Below are the records. List every line holding the word "resolution".

DATA RECORDS section start

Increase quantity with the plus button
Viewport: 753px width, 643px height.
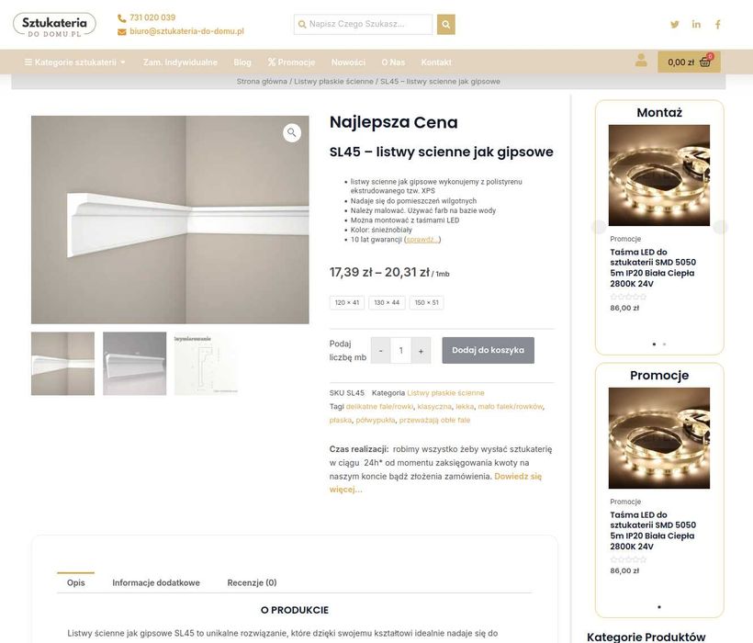421,351
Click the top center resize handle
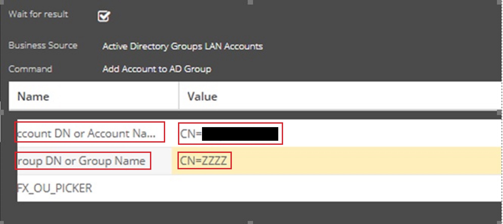The height and width of the screenshot is (224, 503). [x=250, y=2]
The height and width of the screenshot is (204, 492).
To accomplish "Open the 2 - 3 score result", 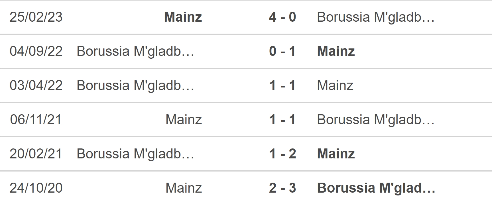I will tap(282, 188).
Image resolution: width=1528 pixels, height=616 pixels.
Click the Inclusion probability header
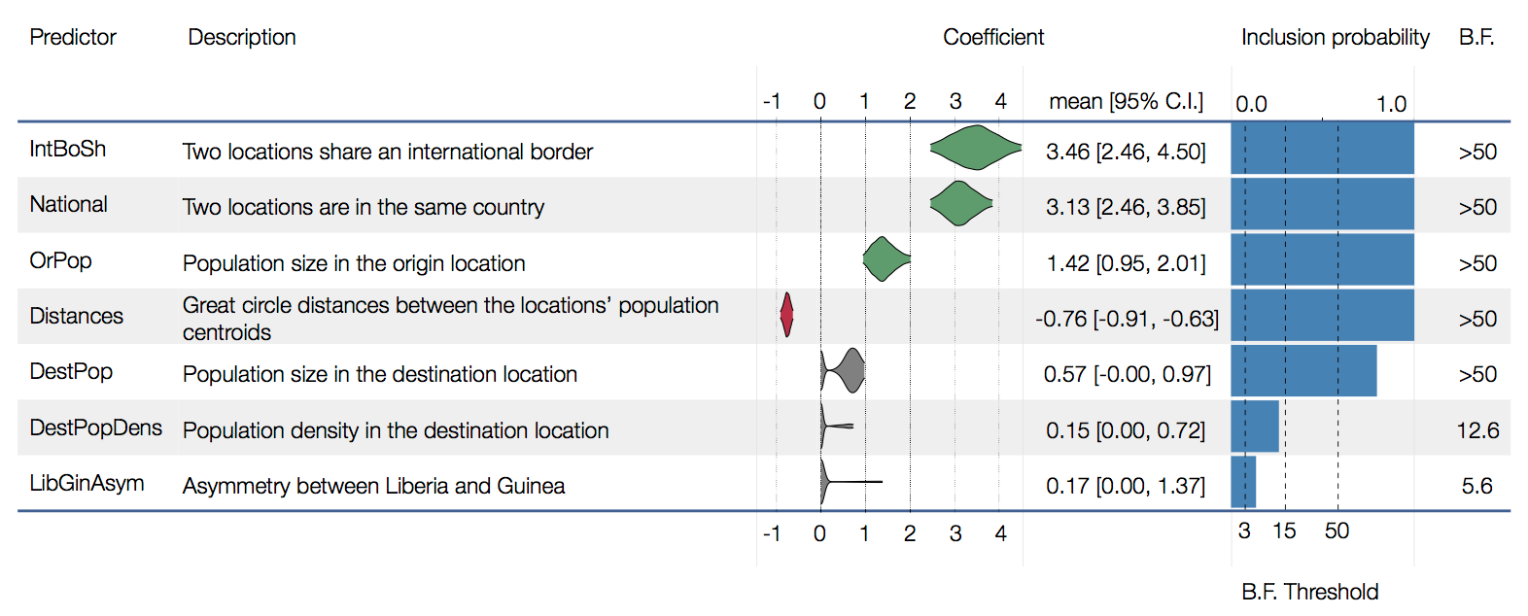point(1336,38)
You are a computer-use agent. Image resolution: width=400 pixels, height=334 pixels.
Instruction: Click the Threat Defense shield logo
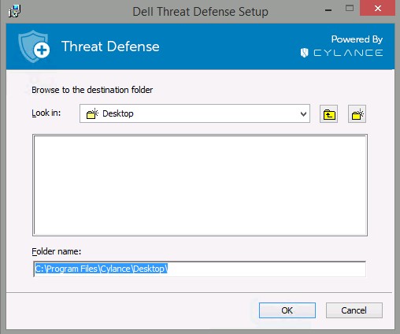click(34, 46)
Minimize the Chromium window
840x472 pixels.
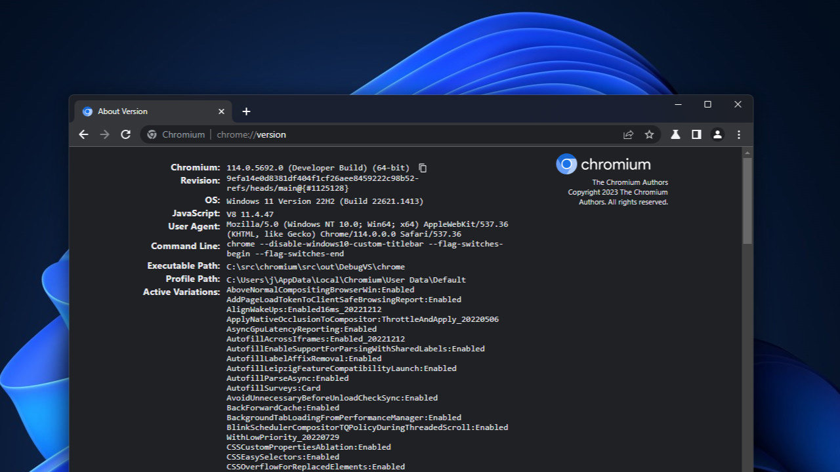pos(677,104)
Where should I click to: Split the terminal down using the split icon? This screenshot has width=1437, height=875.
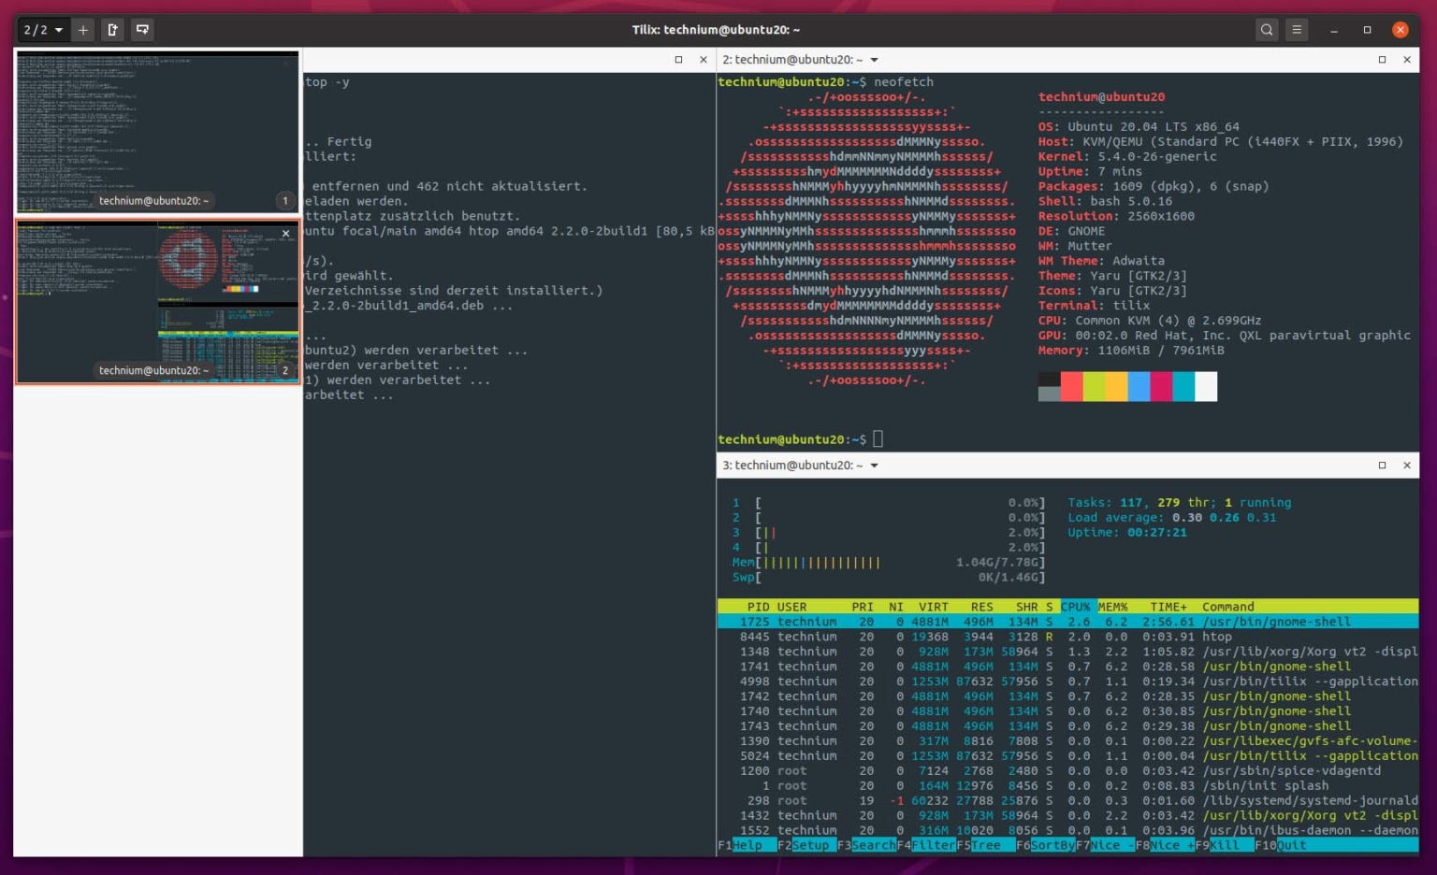(142, 29)

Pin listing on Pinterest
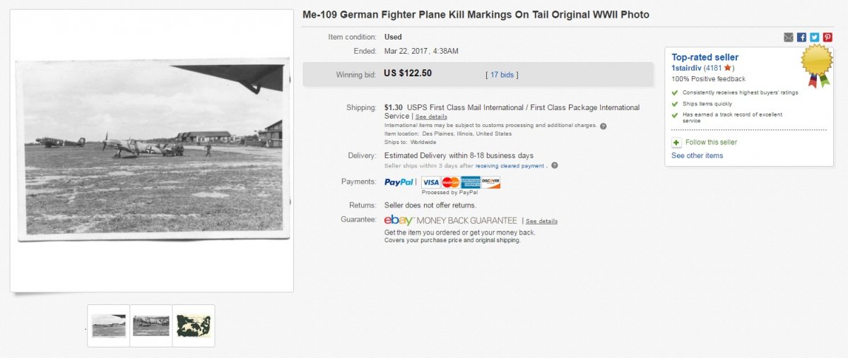[827, 37]
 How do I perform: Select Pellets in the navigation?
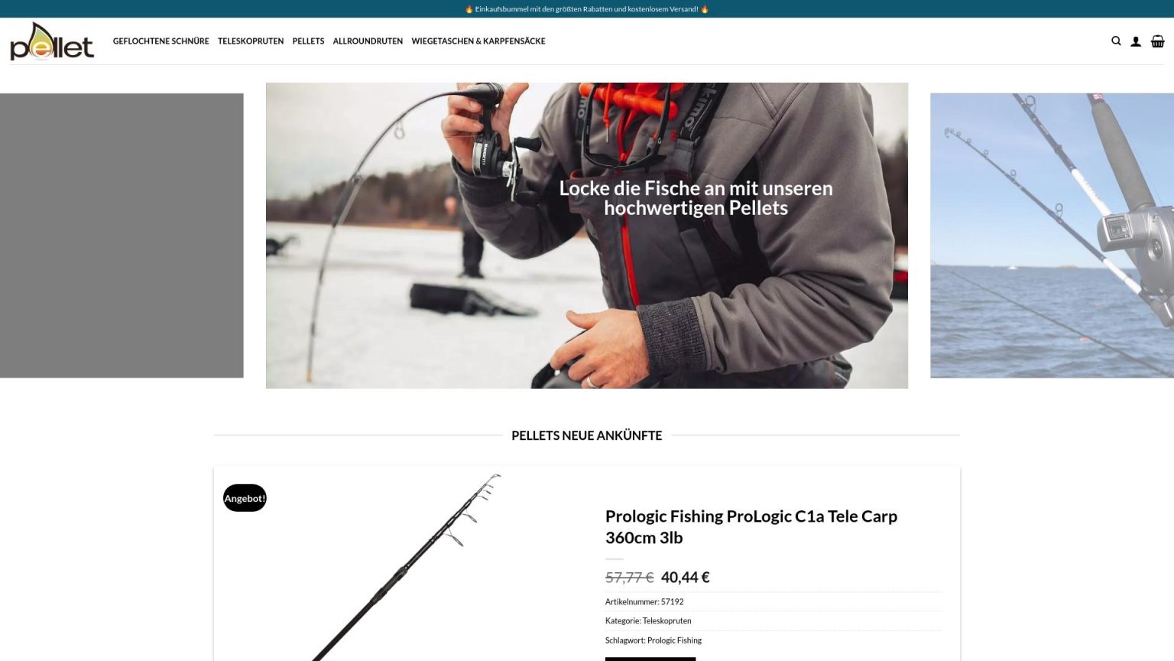(x=308, y=41)
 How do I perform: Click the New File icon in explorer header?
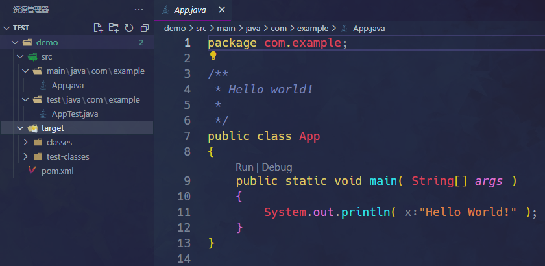pyautogui.click(x=99, y=28)
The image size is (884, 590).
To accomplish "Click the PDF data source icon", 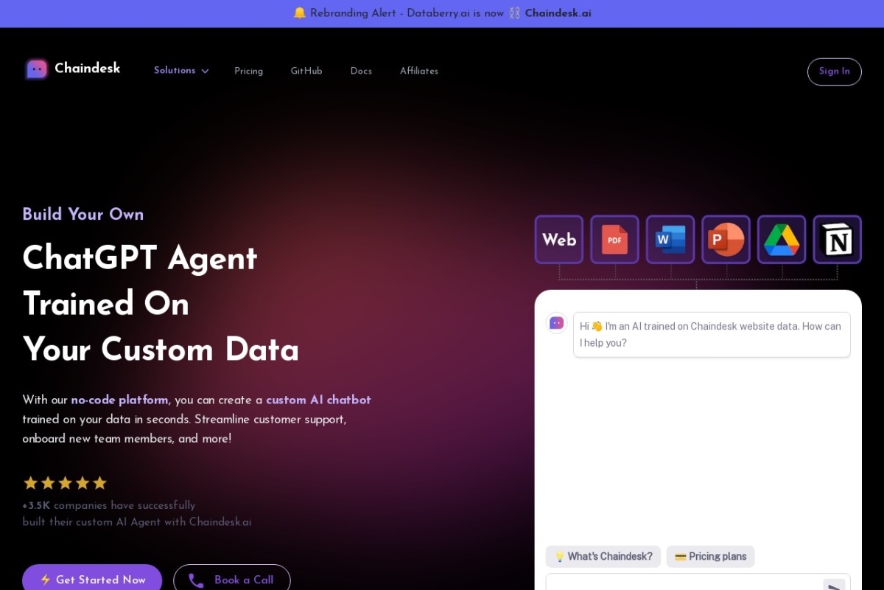I will click(614, 240).
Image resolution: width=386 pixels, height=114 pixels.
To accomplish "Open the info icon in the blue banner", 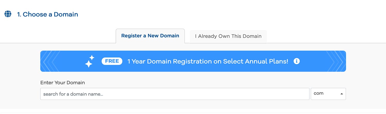I will (x=297, y=61).
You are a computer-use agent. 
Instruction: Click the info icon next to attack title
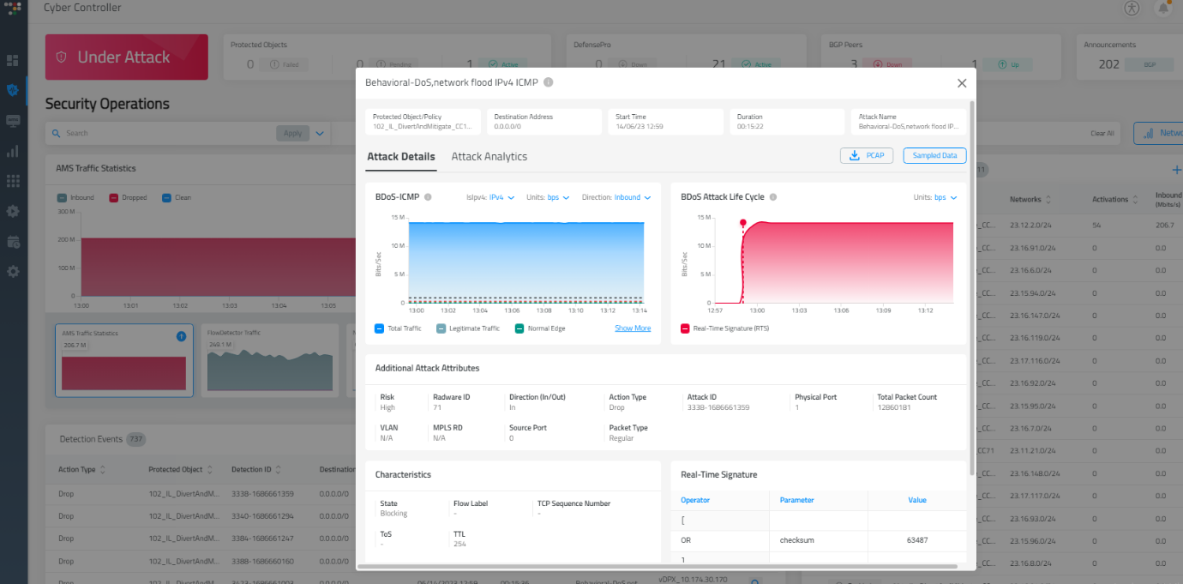[549, 82]
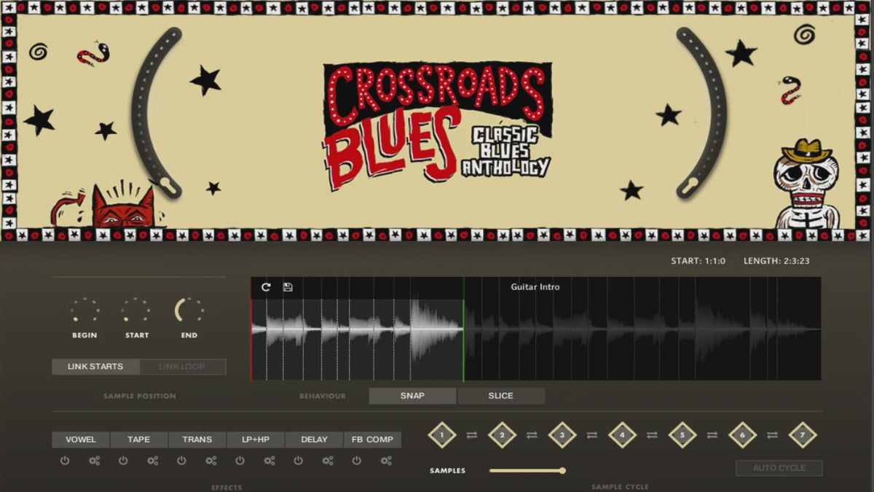This screenshot has height=492, width=874.
Task: Click the swap arrows between slots 2 and 3
Action: pos(532,435)
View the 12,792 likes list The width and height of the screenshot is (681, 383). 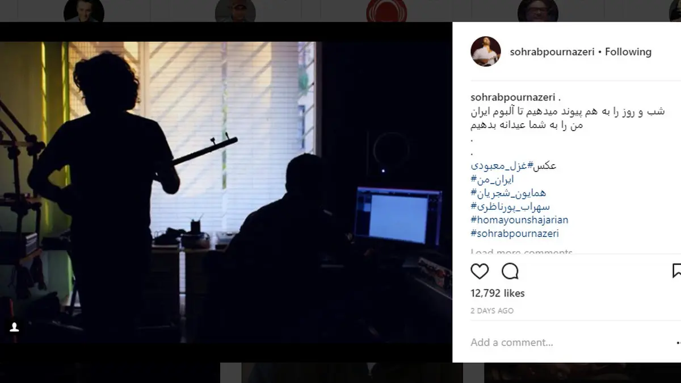pyautogui.click(x=498, y=293)
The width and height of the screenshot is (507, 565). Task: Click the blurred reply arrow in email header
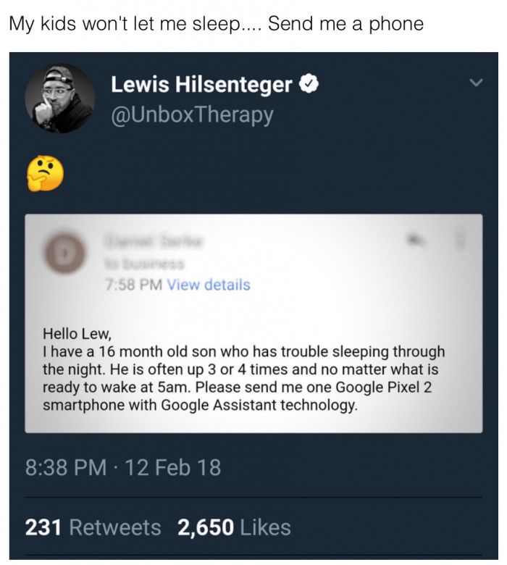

DATA RECORDS section end

WRITTEN SOLUTION>
Image resolution: width=1528 pixels, height=616 pixels.
You are a computer-use agent. Image resolution: width=400 pixels, height=334 pixels.
Image resolution: width=386 pixels, height=114 pixels.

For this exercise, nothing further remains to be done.